Retype every line of the material below without changing anything.

Entries on target coordinates
::::::
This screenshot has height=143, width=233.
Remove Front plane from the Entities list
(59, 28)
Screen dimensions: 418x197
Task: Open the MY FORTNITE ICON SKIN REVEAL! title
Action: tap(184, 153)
::::::
RESULT BELOW:
This screenshot has height=143, width=233.
Remove Front plane from the Entities list
(59, 28)
Screen dimensions: 418x197
Task: Open the MY FORTNITE ICON SKIN REVEAL! title
Action: tap(184, 153)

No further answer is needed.